### SUPPLIED TEXT
▬▬▬▬▬▬▬▬▬▬

Q-BERT: Hessian-based Quantization of BERT

This repo is an implementation of Q-BERT (AAAI 2020) based on pytorch-pretrained-BERT and pytorch-hessian-eigenthings.

Installation

This repo was tested on Python 3.5+ and PyTorch 1.1.0

PyTorch pretrained bert and requirements need to be installed by pip as follows:

pip install -r requirements.txt
export PYTHONPATH=$PYTHONPATH:$PWD

Commands that are tested

For training of CoLA dataset:

wget https://gist.githubusercontent.com/W4ngatang/60c2bdb54d156a41194446737ce03e2e/raw/17b8dd0d724281ed7c3b2aeeda662b92809aadd5/download_glue_data.py

python download_glue_data.py

export GLUE_DIR=/path/to/glue

export OUTPUT-DIR=/path/to/output_dir

export CUDA_VISIBLE_DEVICES=0,1,2,3; python run_classifier.py   --task_name CoLA   --do_train   --do_eval   --do_lower_case   --data_dir $GLUE_DIR/CoLA    --bert_model bert-base-uncased   --max_seq_length 128   --train_batch_size 32   --learning_rate 2e-5   --num_train_epochs 3.0   --output_dir $OUTPUT-DIR

For training of SQUAD dataset:

Get SQUAD dataset:

wget https://rajpurkar.github.io/SQuAD-explorer/dataset/train-v1.1.json

wget https://rajpurkar.github.io/SQuAD-explorer/dataset/dev-v1.1.json

wget https://raw.githubusercontent.com/allenai/bi-att-flow/master/squad/evaluate-v1.1.py

Training:

export SQUAD_DIR=/path/to/squad

export OUTPUT-DIR=/path/to/output_dir

export CUDA_VISIBLE_DEVICES=0,1,2,3; python run_squad.py  --bert_model bert-base-uncased  --do_train  --do_predict  --do_lower_case  --train_file $SQUAD_DIR/train-v1.1.json  --predict_file $SQUAD_DIR/dev-v1.1.json  --train_batch_size 12  --learning_rate 3e-5  --num_train_epochs 2.0  --max_seq_length 384  --doc_stride 128  --output_dir $OUTPUT-DIR

For training of NER (CoNLL-03) dataset:

Get NER (CoNLL-03):

wget https://raw.githubusercontent.com/kamalkraj/BERT-NER/master/data/train.txt

wget https://raw.githubusercontent.com/kamalkraj/BERT-NER/master/data/test.txt

wget https://raw.githubusercontent.com/kamalkraj/BERT-NER/master/data/valid.txt

Training:

export NER_DIR=/path/to/ner

export OUTPUT-DIR=/path/to/output_dir

export CUDA_VISIBLE_DEVICES=0,1,2,3; python run_ner.py  --bert_model bert-base-cased  --do_train  --do_eval --data_dir $NER_DIR  --train_batch_size 32  --learning_rate 5e-5  --num_train_epochs 5.0  --max_seq_length 128  --output_dir $OUTPUT-DIR --warmup_proportion 0.4 --task_name ner

Hessian analysis

For CoLA dataset:

export CUDA_VISIBLE_DEVICES=0,1; python  hessian/classifier_eigens.py   --task_name CoLA   --do_train   --do_lower_case   --data_dir $GLUE_DIR/CoLA    --bert_model bert-base-uncased   --max_seq_length 128   --train_batch_size 32   --learning_rate 2e-5    --output_dir /scratch/linjian2/tmp/CoLA  --task_name cola --seed 123 --data_percentage 0.01

For SQUAD dataset:

export CUDA_VISIBLE_DEVICES=0,1; python hessian/squad_eigens.py  --bert_model bert-base-uncased  --do_train  --do_lower_case   --train_file $SQUAD_DIR/train-v1.1.json   --learning_rate 3e-5   --max_seq_length 384   --doc_stride 128   --output_dir /scratch/linjian2/tmp/debug_squad/   --train_batch_size 12 --task_name squad --seed 123 --data_percentage 0.001

For NER (CoNLL-03) dataset:

export CUDA_VISIBLE_DEVICES=0,1; python hessian/ner_eigens.py  --bert_model bert-base-cased  --do_train    --data_dir $NER_DIR/   --learning_rate 5e-5   --max_seq_length 128   --output_dir /scratch/linjian2/tmp/debug_squad/   --train_batch_size 12 --task_name ner --seed 123 --data_percentage 0.01

Fine-tuning with BERT: examples

We showcase several fine-tuning examples based on (and extended from) the original implementation:

a sequence-level classifier on nine different GLUE tasks,
a token-level classifier on the question answering dataset SQuAD, and
a sequence-level multiple-choice classifier on the SWAG classification corpus.

▬▬▬▬▬▬▬▬▬▬

### EXTRACTED RECORDS

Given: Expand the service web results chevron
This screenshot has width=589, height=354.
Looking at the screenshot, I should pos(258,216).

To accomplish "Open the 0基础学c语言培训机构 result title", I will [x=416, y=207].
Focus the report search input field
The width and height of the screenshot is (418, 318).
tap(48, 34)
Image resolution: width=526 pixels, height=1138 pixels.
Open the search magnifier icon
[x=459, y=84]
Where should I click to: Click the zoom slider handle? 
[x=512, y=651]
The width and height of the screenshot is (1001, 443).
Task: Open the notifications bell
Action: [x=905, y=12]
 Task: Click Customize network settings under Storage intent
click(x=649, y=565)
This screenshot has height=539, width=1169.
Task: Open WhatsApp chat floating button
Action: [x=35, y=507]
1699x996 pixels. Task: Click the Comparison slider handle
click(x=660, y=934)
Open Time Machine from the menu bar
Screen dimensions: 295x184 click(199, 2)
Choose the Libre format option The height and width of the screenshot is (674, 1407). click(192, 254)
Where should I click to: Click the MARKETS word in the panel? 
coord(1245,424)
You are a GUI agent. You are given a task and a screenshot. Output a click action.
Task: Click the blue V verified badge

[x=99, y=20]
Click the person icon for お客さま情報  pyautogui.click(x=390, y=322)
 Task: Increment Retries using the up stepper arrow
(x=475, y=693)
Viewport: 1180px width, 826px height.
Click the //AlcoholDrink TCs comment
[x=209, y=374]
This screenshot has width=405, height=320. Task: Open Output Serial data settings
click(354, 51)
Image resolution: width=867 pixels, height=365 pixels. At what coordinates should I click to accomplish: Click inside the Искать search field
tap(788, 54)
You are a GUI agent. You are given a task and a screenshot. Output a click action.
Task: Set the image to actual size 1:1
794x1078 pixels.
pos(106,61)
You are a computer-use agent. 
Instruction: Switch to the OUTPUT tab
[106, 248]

▬▬▬▬▬▬▬▬▬▬

### REQUIRED TASKS
1. Quote everything in the Q-BERT README from "For NER (CoNLL-03)" down to "SWAG classification corpus.".
2. Extend the Q-BERT README beyond its last sentence.
The lines have no connection to the Q-BERT README.

### ANSWERS
1.
For NER (CoNLL-03) dataset:

export CUDA_VISIBLE_DEVICES=0,1; python hessian/ner_eigens.py  --bert_model bert-base-cased  --do_train    --data_dir $NER_DIR/   --learning_rate 5e-5   --max_seq_length 128   --output_dir /scratch/linjian2/tmp/debug_squad/   --train_batch_size 12 --task_name ner --seed 123 --data_percentage 0.01

Fine-tuning with BERT: examples

We showcase several fine-tuning examples based on (and extended from) the original implementation:

a sequence-level classifier on nine different GLUE tasks,
a token-level classifier on the question answering dataset SQuAD, and
a sequence-level multiple-choice classifier on the SWAG classification corpus.

2.
a BERT language model on another target corpus

GLUE results on dev set

We get the following results on the dev set of GLUE benchmark with an uncased BERT base model. All experiments were run on a P100 GPU with a batch size of 32.

Task	Metric	Result
CoLA	Matthew's corr.	57.29
SST-2	accuracy	93.00
MRPC	F1/accuracy	88.85/83.82
STS-B	Pearson/Spearman corr.	89.70/89.37
QQP	accuracy/F1	90.72/87.41
MNLI	matched acc./mismatched acc.	83.95/84.39
QNLI	accuracy	89.04
RTE	accuracy	61.01
WNLI	accuracy	53.52

Some of these results are significantly different from the ones reported on the test set of GLUE benchmark on the website. For QQP and WNLI, please refer to FAQ #12 on the webite.

Before running anyone of these GLUE tasks you should download the GLUE data by running this script and unpack it to some directory $GLUE_DIR.

export GLUE_DIR=/path/to/glue
export TASK_NAME=MRPC

python run_classifier.py \
  --task_name $TASK_NAME \
  --do_train \
  --do_eval \
  --do_lower_case \
  --data_dir $GLUE_DIR/$TASK_NAME \
  --bert_model bert-base-uncased \
  --max_seq_length 128 \
  --train_batch_size 32 \
  --learning_rate 2e-5 \
  --num_train_epochs 3.0 \
  --output_dir /tmp/$TASK_NAME/

where task name can be one of CoLA, SST-2, MRPC, STS-B, QQP, MNLI, QNLI, RTE, WNLI.

The dev set results will be present within the text file 'eval_results.txt' in the specified output_dir. In case of MNLI, since there are two separate dev sets, matched and mismatched, there will be a separate output folder called '/tmp/MNLI-MM/' in addition to '/tmp/MNLI/'.

The code has not been tested with half-precision training with apex on any GLUE task apart from MRPC, MNLI, CoLA, SST-2. The following section provides details on how to run half-precision training with MRPC. With that being said, there shouldn't be any issues in running half-precision training with the remaining GLUE tasks as well, since the data processor for each task inherits from the base class DataProcessor.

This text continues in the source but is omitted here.